BC is the primary cancer-related killer of women worldwide and is regarded as a lethal malignant tumor in most countries. The threat of BC lies not only in its widespread incidence but also in its cunning ability to relapse and metastasize. The BC patient’s treatment journey is often accompanied by multiple treatment modes such as surgery, radiotherapy, chemotherapy. Given the strain on the patient’s body and the fact that conventional procedures may not always appear sufficient, new effective and gentle therapeutic approaches are especially required.

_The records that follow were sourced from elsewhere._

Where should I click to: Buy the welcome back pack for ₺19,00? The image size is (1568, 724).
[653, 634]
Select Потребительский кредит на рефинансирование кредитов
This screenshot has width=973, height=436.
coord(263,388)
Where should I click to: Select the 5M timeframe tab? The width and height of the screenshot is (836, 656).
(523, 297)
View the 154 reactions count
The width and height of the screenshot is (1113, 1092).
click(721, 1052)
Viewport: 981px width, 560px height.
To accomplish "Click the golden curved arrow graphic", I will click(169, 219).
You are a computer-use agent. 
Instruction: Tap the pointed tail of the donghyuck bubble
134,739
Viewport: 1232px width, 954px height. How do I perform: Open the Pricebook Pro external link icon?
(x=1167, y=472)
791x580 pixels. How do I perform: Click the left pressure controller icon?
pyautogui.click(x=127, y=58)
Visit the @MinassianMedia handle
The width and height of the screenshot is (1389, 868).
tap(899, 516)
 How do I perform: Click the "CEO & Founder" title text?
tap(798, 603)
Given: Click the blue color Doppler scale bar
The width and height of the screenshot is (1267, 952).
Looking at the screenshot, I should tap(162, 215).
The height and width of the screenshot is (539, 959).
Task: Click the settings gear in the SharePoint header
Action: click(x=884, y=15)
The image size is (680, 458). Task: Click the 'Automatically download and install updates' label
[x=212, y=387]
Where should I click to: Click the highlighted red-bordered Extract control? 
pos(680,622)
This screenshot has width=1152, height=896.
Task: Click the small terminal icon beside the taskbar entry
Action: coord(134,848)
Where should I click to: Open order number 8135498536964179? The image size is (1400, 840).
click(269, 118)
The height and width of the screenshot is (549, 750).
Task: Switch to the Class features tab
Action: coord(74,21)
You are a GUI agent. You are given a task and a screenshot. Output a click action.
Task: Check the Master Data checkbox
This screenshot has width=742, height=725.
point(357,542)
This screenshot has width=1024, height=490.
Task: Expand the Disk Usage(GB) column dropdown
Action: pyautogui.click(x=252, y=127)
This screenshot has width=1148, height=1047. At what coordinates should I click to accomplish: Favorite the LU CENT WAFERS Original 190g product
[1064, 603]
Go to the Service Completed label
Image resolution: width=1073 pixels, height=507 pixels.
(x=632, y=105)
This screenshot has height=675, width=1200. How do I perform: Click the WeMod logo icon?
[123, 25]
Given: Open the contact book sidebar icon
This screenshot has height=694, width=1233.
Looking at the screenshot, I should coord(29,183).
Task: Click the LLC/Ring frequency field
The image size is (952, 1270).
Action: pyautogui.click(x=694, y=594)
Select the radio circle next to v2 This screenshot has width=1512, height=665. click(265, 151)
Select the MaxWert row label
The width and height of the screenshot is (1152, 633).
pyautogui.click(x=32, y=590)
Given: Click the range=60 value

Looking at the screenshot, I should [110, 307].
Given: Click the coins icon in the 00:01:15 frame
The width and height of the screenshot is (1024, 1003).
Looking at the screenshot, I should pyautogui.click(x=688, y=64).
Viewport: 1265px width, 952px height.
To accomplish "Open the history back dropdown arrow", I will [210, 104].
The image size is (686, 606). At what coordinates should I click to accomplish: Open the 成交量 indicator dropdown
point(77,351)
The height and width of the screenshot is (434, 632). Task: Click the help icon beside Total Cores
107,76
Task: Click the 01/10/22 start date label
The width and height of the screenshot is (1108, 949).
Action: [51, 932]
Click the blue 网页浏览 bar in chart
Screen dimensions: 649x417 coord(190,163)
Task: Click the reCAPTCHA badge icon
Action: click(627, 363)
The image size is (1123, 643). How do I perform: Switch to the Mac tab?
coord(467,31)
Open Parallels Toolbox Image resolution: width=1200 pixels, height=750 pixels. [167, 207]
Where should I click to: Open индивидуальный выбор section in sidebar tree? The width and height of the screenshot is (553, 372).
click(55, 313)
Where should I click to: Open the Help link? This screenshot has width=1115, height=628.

Within this context, the stable high expression of B7-H3 in a variety of cancers is of great interest to researchers, especially in BC. The close correlation between elevated expression levels of B7-H3 and an unfavorable prognosis provides compelling evidence for its potential as a promising therapeutic target. Furthermore, preclinical studies and early trials have also shown the value of B7-H3 as a serum marker for use in BC diagnosis and prognosis. Its integration into breast ultrasound imaging further underscores its potential as a non-invasive tool for early disease detection and monitoring.

Overall, while B7-H3 shows promise in BC treatment and may serve as a therapeutic target, continued research is needed to fully understand its complex receptor interactions and overcome barriers to develo** potent B7-H3 inhibitors. By overcoming these challenges, new therapeutic approaches may be developed, instilling renewed hope in BC patients worldwide.